Donald Shoup is famous for arguing that markets, not regulations, should govern parking. He has pointed out in several studies that free or under-priced urban parking leads to artificial shortages. These shortages contribute to traffic congestion by causing drivers to “cruise for parking.” Moreover, when street parking is in a state of anarchy, rather than being rationed by markets, private developers and governments build more off-street parking than would be required if street parking were priced accordingly (cities exacerbate this by requiring developers to provide minimum parking levels for new developments, which are often above what the market would demand). This latter problem is the subject of his article in this quarter’s edition of Access.
Parking requirements aren’t so much about serving future residents and customers, as ensuring that existing residents have access to convenient, free parking. For this reason, there is immense political pressure from existing residents to build as much parking as possible into new apartment and condo buildings to prevent spillover of new residents parking in their neighbourhoods. However, Shoup points out that if existing neighbourhood parking spaces were more heavily used at night, there would be less need for additional parking construction.
Shoup’s solution is two-fold. First, cities can require landlords to provide free transit passes to tenants. This sounds heavy handed, but it can be a reasonable trade-0ff for lower parking requirements. After all, a transit pass can be less expensive than a parking space. According to the Victoria Policy Institute, the monthly cost of providing off-street urban parking ranges from roughly $172-$334. Giving landlords the flexibility to provide a certain number of parking passes in lieu of parking would be a win-win situation.
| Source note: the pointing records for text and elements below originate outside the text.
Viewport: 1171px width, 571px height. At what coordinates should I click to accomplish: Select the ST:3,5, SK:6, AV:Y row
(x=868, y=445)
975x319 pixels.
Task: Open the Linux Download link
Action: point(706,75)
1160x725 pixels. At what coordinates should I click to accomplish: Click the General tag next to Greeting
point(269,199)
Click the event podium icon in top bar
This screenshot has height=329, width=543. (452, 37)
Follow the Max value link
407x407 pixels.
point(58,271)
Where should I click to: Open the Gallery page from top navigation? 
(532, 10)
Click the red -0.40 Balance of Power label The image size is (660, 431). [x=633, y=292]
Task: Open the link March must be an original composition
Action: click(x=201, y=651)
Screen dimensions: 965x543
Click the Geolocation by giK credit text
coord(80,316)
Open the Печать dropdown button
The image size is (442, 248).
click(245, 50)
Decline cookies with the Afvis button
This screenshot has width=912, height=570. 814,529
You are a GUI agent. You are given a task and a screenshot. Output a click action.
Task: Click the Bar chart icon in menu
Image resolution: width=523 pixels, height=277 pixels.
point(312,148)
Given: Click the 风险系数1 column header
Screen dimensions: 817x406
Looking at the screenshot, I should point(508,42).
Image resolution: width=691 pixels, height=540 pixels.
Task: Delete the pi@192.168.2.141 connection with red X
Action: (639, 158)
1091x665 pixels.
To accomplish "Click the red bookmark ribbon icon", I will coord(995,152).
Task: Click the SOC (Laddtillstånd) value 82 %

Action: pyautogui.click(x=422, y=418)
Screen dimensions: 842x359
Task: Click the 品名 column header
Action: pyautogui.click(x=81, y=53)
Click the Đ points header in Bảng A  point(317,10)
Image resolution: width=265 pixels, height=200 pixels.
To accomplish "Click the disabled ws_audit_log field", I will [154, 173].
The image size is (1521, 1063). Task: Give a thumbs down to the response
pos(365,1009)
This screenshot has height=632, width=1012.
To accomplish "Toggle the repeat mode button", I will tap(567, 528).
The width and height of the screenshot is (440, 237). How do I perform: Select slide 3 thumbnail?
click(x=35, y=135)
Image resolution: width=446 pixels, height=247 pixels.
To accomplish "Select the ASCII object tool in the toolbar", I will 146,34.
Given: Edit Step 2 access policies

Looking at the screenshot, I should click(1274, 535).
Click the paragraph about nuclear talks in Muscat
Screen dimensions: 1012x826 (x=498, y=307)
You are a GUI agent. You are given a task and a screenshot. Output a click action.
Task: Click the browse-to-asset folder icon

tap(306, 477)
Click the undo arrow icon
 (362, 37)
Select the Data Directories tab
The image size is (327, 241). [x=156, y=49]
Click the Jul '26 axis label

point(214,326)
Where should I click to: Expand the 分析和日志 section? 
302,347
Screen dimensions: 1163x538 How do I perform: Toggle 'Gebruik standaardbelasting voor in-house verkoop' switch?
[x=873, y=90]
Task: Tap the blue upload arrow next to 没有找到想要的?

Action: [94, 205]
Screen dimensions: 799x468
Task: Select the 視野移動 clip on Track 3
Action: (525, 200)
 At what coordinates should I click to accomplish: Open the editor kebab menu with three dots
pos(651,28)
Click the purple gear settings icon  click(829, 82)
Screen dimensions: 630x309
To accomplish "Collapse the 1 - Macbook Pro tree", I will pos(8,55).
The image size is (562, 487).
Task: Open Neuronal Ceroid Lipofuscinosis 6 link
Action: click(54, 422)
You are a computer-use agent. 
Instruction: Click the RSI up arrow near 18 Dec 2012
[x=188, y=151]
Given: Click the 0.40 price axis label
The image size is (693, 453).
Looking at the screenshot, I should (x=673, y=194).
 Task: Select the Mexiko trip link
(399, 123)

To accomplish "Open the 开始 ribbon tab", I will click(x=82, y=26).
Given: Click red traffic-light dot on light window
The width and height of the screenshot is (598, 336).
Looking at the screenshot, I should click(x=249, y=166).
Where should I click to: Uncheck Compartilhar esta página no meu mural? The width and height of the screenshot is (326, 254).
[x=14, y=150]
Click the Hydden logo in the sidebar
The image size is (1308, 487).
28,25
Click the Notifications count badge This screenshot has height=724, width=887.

Second, Shoup argues that cities allow residents of any block to create “overnight permit districts.” These districts prevent non-residents from parking overnight on the street. That simplifies the problem of spillover, and can reduce enforcement costs. But Shoup points out that cities can follow Boulder, Colorado’s approach, and sell off a certain number of spots to non-residents at market prices. He points out that if residents choose to allow some non resident parking, “a block that allows overnight parking by four nonresidents at $50 a month will raise $2,400 a year for public services such as repairing sidewalks or undergrounding the overhead utility wires.” That is another win-win solution (something Mr. Shoup has a knack for).
Manville and Williams extend Shoup’s insights about the hidden costs of free parking to the issue of free parking for disabled people. At first glance, taking away free parking from the disabled seems cruel. However, according to their research in Los Angeles, 27 percent of parked cars observed had disabled placards. Most disabled people are not poor (though some certainly are), and qualification for disabled placards is getting less and less stringent (and many people use them illegally). Moreover, people with the most severe disabilities are unlikely to drive.
The growth of free parking exacerbates the very parking troubles that Shoup has long pointed out. Manville and Williams argue that governments would be better off eliminating free parking, and use some of the increased revenue to provide more paratransit and fix sidewalks. This strikes me as a sensible alternative. And, frankly, if disabled people are too poor to park, the poverty issue should be addressed more directly through income supports, rather than free parking.
Unfortunately, as more and more relatively able bodied non-low income people exploit disabled placards to get free parking, it will become harder and harder to change course, since no one wants to give up a free parking space. The challenge is to convey the direct and indirect costs to their wallets and time from “free parking.” I’m not holding my breath for the end of free parking.